Directeur Général – QWAM Content Intelligence


Après la phase initiale mélangeant espoirs exagérés, désillusions, et parfois incompréhensions et fantasmes, l’intelligence artificielle et ses cas d’usage en entreprise commencent à se déployer dans quasiment tous les secteurs d’activités et contextes métiers.

Le domaine des études marketing et de la connaissance clients n’échappe pas à ce mouvement de fond.

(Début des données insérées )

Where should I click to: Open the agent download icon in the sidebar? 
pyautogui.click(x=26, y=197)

Au centre de ce sujet se trouve les verbatim, au sens le plus large du terme – à savoir les réponses à des questions ouvertes bien sûr, mais aussi l’expression spontanée des répondants dans le cadre d’enquêtes … ou non.

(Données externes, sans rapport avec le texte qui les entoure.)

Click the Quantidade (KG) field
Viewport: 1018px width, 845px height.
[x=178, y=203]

Car c’est au travers de ces verbatim que l’on peut accéder à de nombreux et riches indicateurs tels que les irritants ou les

problèmes rencontrés, identifier les points de satisfaction dans l’expérience clients, prendre connaissance des suggestions d’amélioration, identifier des signaux faibles, aller dans le détail de la perception des produits ou services, …, tout cela au service d’une meilleure satisfaction des clients, consommateurs ou utilisateurs.

Si les verbatim ont toujours fait partie des études, cela restait en général dans de très faibles proportions car les méthodes de dépouillement traditionnelles ne permettaient pas de prendre en compte des volumes importants – ne serait-ce qu’en raison des coûts de recodification ; sans oublier le risque, souvent négligé et pourtant bien existant, de la subjectivité du recodificateur lui-même.

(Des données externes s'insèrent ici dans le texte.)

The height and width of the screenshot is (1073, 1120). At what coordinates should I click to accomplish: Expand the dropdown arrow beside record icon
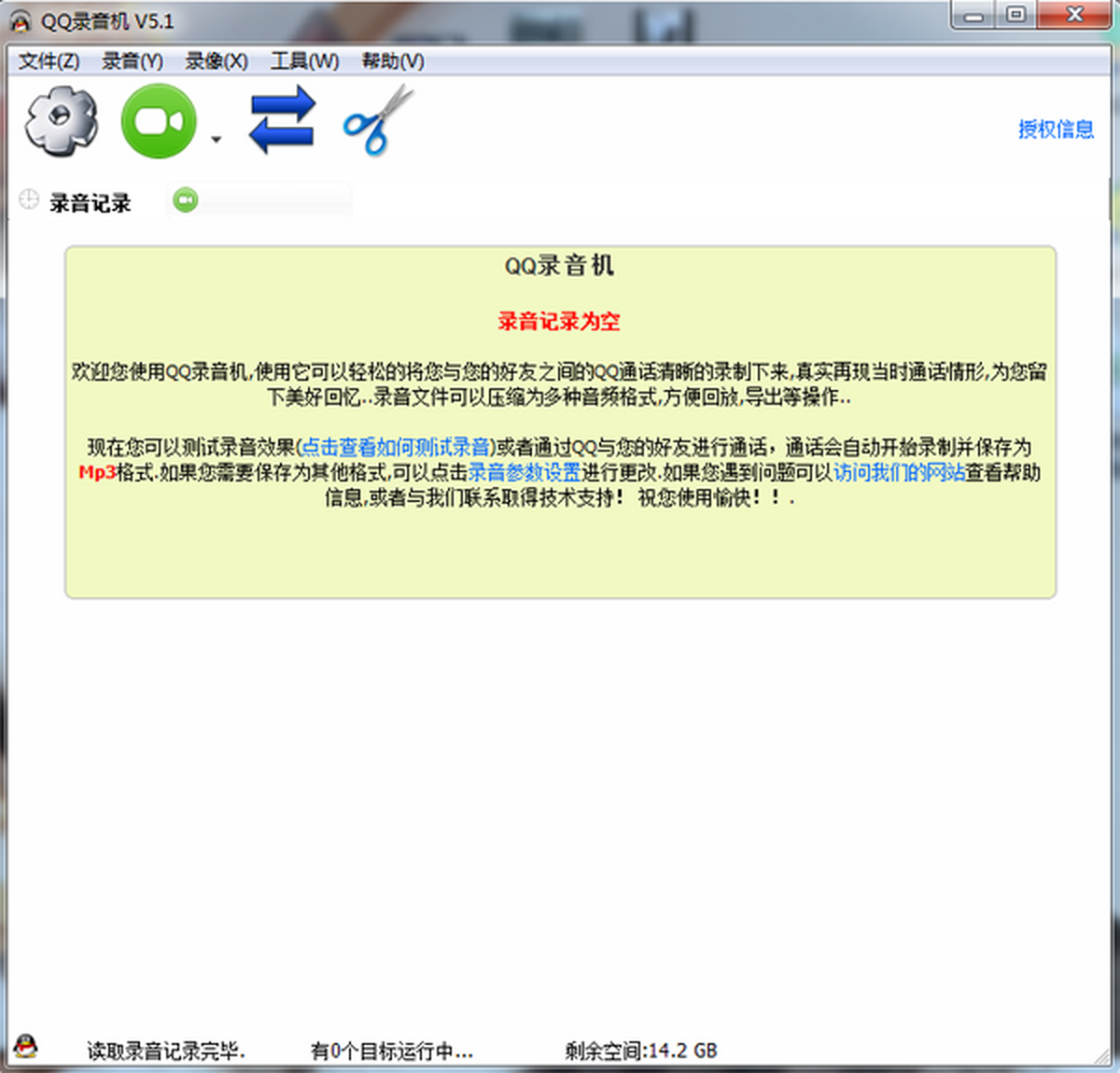(x=216, y=140)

L’IA et les solutions sémantiques pour l’analyse de données textuelles (aussi dénommé traitement du langage naturel ou NLP – Natural Language Processing) permettent de faire évoluer la pratique des études dans deux directions majeures que nous allons expliciter plus loin. Mais tout d’abord, il est important de comprendre les principes de l’analyse de données textuelles via l’IA et la sémantique, analyse qui se déroule toujours en deux phases :

  • Une phase de construction (« build ») où avec un jeu de données d’un certain volume, on construit un modèle IA/sémantique et une grille d’analyse (« plan de code ») correspondante pour préparer les livrables de l’étude ; cette phase nécessite un travail collaboratif et itératif entre les équipes de data scientists et les analystes, ou experts métier afin de valider le modèle et de s’assurer de la cohérence des résultats; cette phase a un certain coût car il faut compter de l’ordre de quelques jours étalés sur deux à quatre semaines pour bâtir le modèle adapté au contexte ; ce temps peut être raccourci voire très faible quand les contextes des études sont très proches dans leurs thématiques
  • Une phase d’exploitation des algorithmes (« run »), ou il suffit de charger les données, de faire éventuellement quelques ajustements à la marge pour obtenir les résultats immédiatement disponibles ; cette phase est très courte puisque le modèle existe et que la phase de calcul est très rapide (quelques minutes à quelques heures suivant les volumes) : on voit tout de suite que le volume n’a plus d’impact significatif sur le coût.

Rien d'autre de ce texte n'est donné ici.